The answer has been written primarily for the Indian audience. Others may find the general guidelines useful.
Someone recently asked me about my mutual fund investments and where to invest in the current markets which are highly volatile and speculative. My suggestion is to not waste time worrying about the market's ups and downs. If you are a long-term investor (3 - 5 year horizon), then you don't have to bother about finding the best time to enter the market.
A 2% dip today won't make you a fortune in the future, but a distraction and time wastage today from your core work is surely going to impact your tomorrow.
A few general rules that I follow:
- First invest, then spend the rest. Aim to invest no less than 1/3rd of your take-home salary. If you are currently lesser than that number (1/3rd), gradually aim to reach there.
- I don't waste time timing the market. No one can predict the market and therefore, it is best to invest on a regular basis so that the highs and lows are normalized. For this, I have active SIPs in multiple mutual funds.
- I invest in high-quality blue-chip growth stocks. Currently, I already have exposure in small caps via ESOPS of Exotel. No point in increasing small caps proportion via investments also.
- I hardly do direct stock trading. I prefer to invest, that too for a long term period (at least 3 - 5 years) via Mutual Funds only. Stock Trading, according to me, is more like full-time work because it requires you to actively look at the markets on a daily basis. On the other hand, if you are a long-term investor, you can invest and monitor your portfolio may be on a monthly, or better, quarterly basis.
- I don't listen to any tips and advice from random people, including my Investment Manager. When my Investment Manager sends me any investment recommendations, I ask her to send underlying holdings. If my first reaction is negative, I don't think twice and I straight away reject the advice.
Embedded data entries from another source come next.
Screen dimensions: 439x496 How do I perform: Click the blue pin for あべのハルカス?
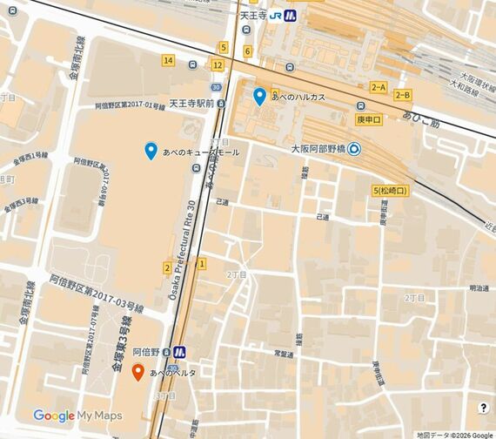pyautogui.click(x=259, y=96)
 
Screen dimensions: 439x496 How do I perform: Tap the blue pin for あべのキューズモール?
pyautogui.click(x=151, y=151)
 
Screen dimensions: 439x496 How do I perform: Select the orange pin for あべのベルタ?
pyautogui.click(x=137, y=373)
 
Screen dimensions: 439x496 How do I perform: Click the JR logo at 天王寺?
pyautogui.click(x=275, y=15)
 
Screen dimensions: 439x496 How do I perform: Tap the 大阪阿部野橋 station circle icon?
pyautogui.click(x=355, y=149)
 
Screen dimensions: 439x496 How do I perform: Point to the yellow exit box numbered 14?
pyautogui.click(x=168, y=61)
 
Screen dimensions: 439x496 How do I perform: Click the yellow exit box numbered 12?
pyautogui.click(x=217, y=65)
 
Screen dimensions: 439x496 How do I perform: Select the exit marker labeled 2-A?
pyautogui.click(x=378, y=87)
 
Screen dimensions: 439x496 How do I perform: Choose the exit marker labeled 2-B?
pyautogui.click(x=403, y=95)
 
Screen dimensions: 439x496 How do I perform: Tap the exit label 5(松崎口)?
pyautogui.click(x=390, y=190)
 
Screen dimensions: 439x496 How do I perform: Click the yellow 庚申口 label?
pyautogui.click(x=369, y=118)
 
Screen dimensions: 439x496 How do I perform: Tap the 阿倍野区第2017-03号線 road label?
pyautogui.click(x=96, y=294)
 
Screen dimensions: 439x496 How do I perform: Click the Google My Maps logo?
pyautogui.click(x=77, y=415)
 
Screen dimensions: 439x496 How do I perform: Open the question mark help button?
pyautogui.click(x=483, y=408)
My gut feeling has saved me many times!
- One of the best investments according to me are Index funds - funds that invest in Nifty or Sensex. They have an extremely low expense ratio and they follow the index directly. The index is a reflection of the top companies (by market cap). These companies may not have huge growth potential because they are already quite large. However, they provide steady long-term returns with low volatility - something I want from my stock portfolio.
- According to me, investing should be passive - it should not take your time. If you are spending more than a few hours per week on this, you are probably doing it wrong.
- I avoid investing in extremely volatile assets like Cryptocurrencies. I am not saying that they are bad. Just that it is something I personally avoid because I don’t believe in Crypto as of now. This belief might change in the future.
- I tend to keep the next 12 months' expenses as liquid investments - fixed deposits and savings accounts (some banks provide a 5% savings account interest rate). Many experts say that if one’s age is X years, then they must keep X% of their portfolio in debt/liquid instruments. I don’t really believe in such generalized thumb rules though.
- Sometimes, I do take random high-risk small-ticket exposures. For instance, my Investment Manager had last year told me of a random unknown stock in which I invested a small amount. After 1 year, it doubled in price. As per my Investment Manager, it is a great quality stock and she had done her analysis on it. Anyway, I didn’t bother spending too much time studying it because I only invested a small amount.
Overall, my investment philosophy is to invest in such a manner that I don’t have to spend time worrying about them on a regular basis.
My belief is that my full-time occupation is going to create wealth for me. Investments will only help grow it.
PS: I haven’t shared any names of any mutual funds, or banks, only because I don’t want to provide any financial advice here. I am merely sharing how I invest my own money. Others may have a totally different opinion. I am open to feedback.